Proposal would see rent for 100sq m apartment reduced to maximum of €800 a month

The rent cap proposal has unsettled listed German housing companies such as Deutsche Wohnen and Vonovia. Photograph: Clemens Bilan/EPA
The rent cap proposal has unsettled listed German housing companies such as Deutsche Wohnen and Vonovia. Photograph: Clemens Bilan/EPA

Berlin’s ruling city-state coalition is up in arms over a left-field proposal by its housing minister to cap almost almost half the residential rents in the city.

Amid a growing housing crisis in the German capital, Katrin Lompscher of the Left Party has circulated draft proposals that would limit basic rent of apartments built before 2014 to €7.97 per square metre.

That could see average rent for a 100sq m turn-of-the-century apartment – in even Berlin’s most desirable neighbourhoods – more than halved to a maximum of €800 a month. Other apartments, depending on age and location, could see rents as low as €3.42 per square metre. According to one report, half of the city’s renters would be affected by the draft proposal.

“We want to set down a stop sign against speculation, for affordable rents and a social city,” said Ms Lompscher.

READ MORE

Her Left Party colleagues have cheered the proposed intervention, and called for similar measures to be introduced across Germany. In Berlin average rents have more than doubled since 2011 – a massive shock to a local population used to low-cost living during the Cold War era and subsequent decades.

Grassroots campaign

The rent cap proposal has unsettled listed German housing companies such as Deutsche Wohnen and Vonovia. They already face calls for expropriation in a grassroots Berlin campaign, and news of the €7.97 cap idea saw their shares drop by as much as 5 per cent on the Frankfurt stock exchange.

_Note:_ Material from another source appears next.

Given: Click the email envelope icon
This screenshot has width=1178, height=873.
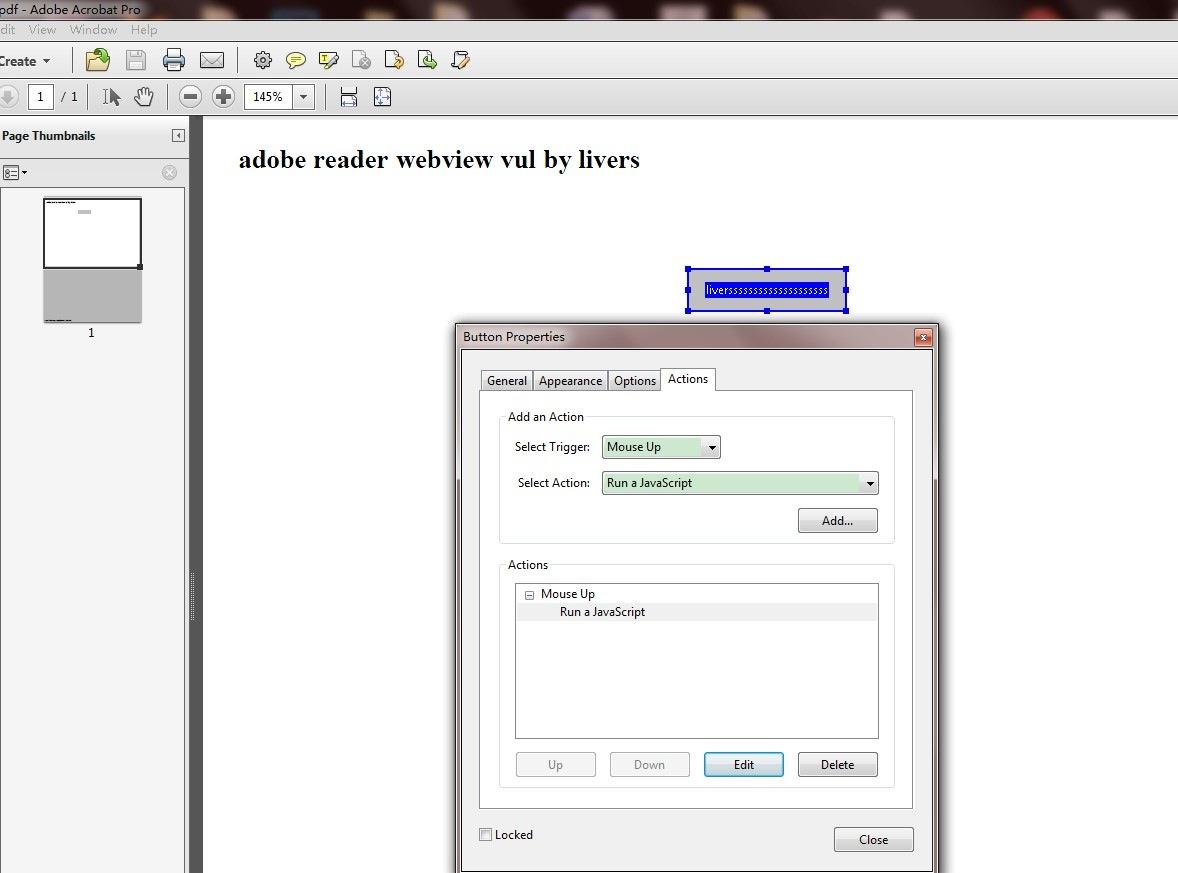Looking at the screenshot, I should [x=212, y=60].
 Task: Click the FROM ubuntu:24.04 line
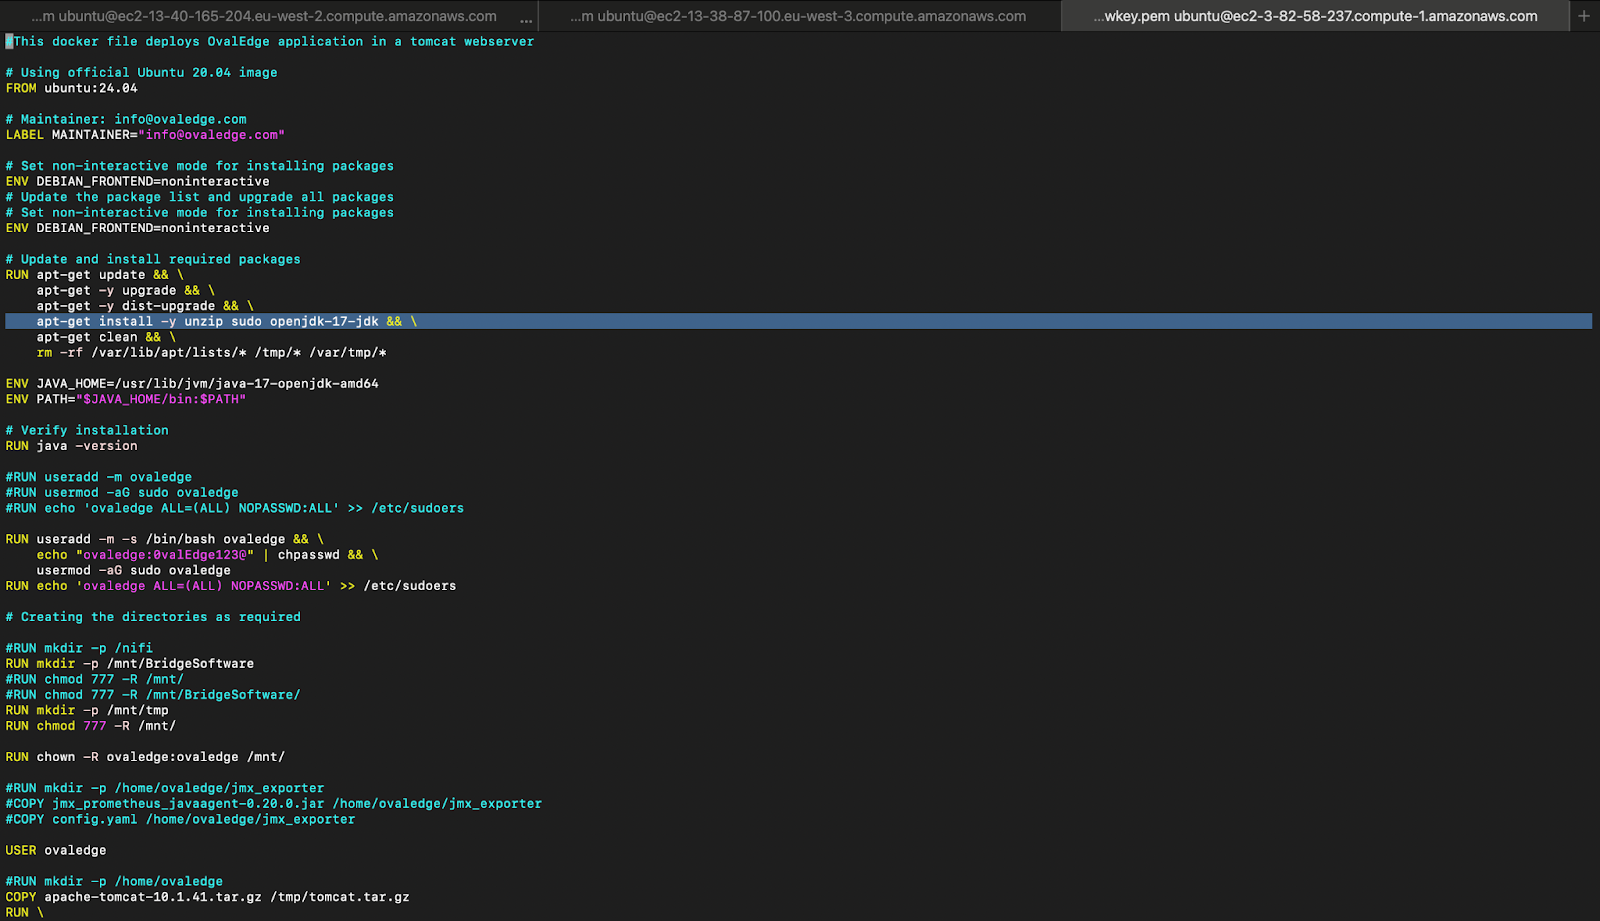point(72,88)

“A rent cap law would be going in the wrong direction and in no way solve the problem for tenants in Berlin,” said Vonovia in a statement.

Property lobby groups accuse politicians of attempting to distract from their failure in dealing with Berlin’s housing crisis: an environment where the population is exploding but too few new apartments are being built.

Andreas Mattner, president of the German Property Federation (ZIA), criticised the plans as “an attack on the industry and all owners”.

Ahead of threatened legal challenges, many landlords have said they will postpone or redirect cash earmarked for renovation of their Berlin properties to other regions in Germany.

The proposed cap is part of a wider Berlin package announced last month to freeze rents for five years for 1.6 million apartments.

The regulation was the first of its kind in Germany and is intended to provide tenants in the capital with a “breathing space”, the Berlin city-state government says.

Opinion is divided on the legality of the measures. Landlords – and the legal service of the Bundestag – have doubted they will survive a court challenge. Other experts suggest the five-year rent freeze may be legal if the Berlin state government can show it is a temporary measure to ease the housing crisis.

But the latest proposed cap has divided the Berlin coalition and been dismissed as a planned economy pipe dream by the Left Party’s allies: the Social Democratic Party (SPD) and Greens.

Michael Müller, Berlin’s governing SPD mayor, said: “For me it’s important that tenants can depend on a legally sound rent cap.”